**EXERCISE OBJECTIVE:** Copy out verbatim the lines in the rows below, beginning with the line that contains "Click the a..å sort button for kommuner" and continuing through the line that contains "should pyautogui.click(x=772, y=781).". Include both of those lines and nothing else.

**ENTRIES PROVIDED:**
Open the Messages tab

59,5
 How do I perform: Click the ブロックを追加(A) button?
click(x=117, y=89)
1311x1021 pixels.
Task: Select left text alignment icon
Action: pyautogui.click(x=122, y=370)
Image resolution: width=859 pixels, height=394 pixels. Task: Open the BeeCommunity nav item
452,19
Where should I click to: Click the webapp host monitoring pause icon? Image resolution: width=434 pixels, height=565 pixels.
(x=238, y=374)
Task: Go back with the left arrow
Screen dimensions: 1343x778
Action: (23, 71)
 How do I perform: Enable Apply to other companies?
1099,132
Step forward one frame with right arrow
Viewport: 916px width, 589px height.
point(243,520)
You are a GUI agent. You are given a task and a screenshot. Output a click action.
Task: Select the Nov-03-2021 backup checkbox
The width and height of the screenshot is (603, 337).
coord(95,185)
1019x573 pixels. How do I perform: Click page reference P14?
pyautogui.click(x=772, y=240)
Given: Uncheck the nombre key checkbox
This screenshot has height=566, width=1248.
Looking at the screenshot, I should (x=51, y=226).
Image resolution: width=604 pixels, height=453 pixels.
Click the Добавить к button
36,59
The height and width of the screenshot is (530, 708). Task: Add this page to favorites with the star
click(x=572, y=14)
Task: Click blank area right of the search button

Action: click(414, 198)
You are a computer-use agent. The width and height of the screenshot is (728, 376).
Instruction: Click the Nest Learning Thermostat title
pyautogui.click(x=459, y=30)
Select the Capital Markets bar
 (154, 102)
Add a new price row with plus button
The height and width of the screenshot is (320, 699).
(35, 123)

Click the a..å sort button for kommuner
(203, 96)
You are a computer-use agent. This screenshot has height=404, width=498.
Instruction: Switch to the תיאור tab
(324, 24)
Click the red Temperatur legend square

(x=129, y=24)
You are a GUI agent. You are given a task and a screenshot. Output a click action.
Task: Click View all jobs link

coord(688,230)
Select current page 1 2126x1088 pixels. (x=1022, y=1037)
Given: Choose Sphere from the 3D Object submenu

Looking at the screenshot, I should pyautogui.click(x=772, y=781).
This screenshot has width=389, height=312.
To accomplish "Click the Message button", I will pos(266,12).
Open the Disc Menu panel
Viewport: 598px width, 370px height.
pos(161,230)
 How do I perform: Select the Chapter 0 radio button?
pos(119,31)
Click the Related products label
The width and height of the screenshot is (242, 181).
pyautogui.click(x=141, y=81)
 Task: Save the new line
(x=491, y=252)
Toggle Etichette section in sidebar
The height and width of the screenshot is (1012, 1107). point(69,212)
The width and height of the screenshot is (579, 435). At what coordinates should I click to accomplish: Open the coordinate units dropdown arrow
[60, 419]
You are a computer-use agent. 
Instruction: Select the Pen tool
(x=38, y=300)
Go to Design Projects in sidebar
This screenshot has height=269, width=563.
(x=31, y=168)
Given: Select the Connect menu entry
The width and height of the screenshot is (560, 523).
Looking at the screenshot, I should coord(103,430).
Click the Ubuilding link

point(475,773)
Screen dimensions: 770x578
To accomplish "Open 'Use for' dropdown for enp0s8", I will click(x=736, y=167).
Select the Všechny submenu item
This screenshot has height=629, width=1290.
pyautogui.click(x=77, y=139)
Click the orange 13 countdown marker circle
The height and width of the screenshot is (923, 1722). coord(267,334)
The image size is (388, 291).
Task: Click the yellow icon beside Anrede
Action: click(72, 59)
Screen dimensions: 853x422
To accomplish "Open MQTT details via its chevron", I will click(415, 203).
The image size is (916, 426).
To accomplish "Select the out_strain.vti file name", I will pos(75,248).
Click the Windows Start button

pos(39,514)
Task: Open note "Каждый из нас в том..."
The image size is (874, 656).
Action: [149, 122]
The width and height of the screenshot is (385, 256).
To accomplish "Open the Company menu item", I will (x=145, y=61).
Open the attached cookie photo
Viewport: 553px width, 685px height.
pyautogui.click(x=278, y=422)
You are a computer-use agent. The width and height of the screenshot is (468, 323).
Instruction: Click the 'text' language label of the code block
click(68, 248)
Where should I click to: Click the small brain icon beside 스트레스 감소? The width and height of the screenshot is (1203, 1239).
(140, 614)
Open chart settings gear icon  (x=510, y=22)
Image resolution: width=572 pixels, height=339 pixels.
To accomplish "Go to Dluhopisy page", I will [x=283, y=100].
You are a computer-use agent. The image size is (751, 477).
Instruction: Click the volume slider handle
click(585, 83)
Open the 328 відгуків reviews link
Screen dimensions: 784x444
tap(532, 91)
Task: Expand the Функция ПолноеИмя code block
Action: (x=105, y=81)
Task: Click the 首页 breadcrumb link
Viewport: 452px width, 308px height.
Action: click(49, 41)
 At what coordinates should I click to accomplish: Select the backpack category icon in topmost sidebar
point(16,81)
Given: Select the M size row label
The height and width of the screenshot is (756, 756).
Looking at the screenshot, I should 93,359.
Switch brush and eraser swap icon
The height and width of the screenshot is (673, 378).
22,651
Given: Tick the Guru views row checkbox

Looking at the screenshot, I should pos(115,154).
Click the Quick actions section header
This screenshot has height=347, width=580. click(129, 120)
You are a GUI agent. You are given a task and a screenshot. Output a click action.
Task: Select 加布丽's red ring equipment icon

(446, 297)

**ANSWER TO THIS TASK:**
Click the a..å sort button for kommuner
(203, 96)
You are a computer-use agent. This screenshot has height=404, width=498.
Instruction: Switch to the תיאור tab
(324, 24)
Click the red Temperatur legend square

(x=129, y=24)
You are a GUI agent. You are given a task and a screenshot. Output a click action.
Task: Click View all jobs link

coord(688,230)
Select current page 1 2126x1088 pixels. (x=1022, y=1037)
Given: Choose Sphere from the 3D Object submenu

Looking at the screenshot, I should pyautogui.click(x=772, y=781).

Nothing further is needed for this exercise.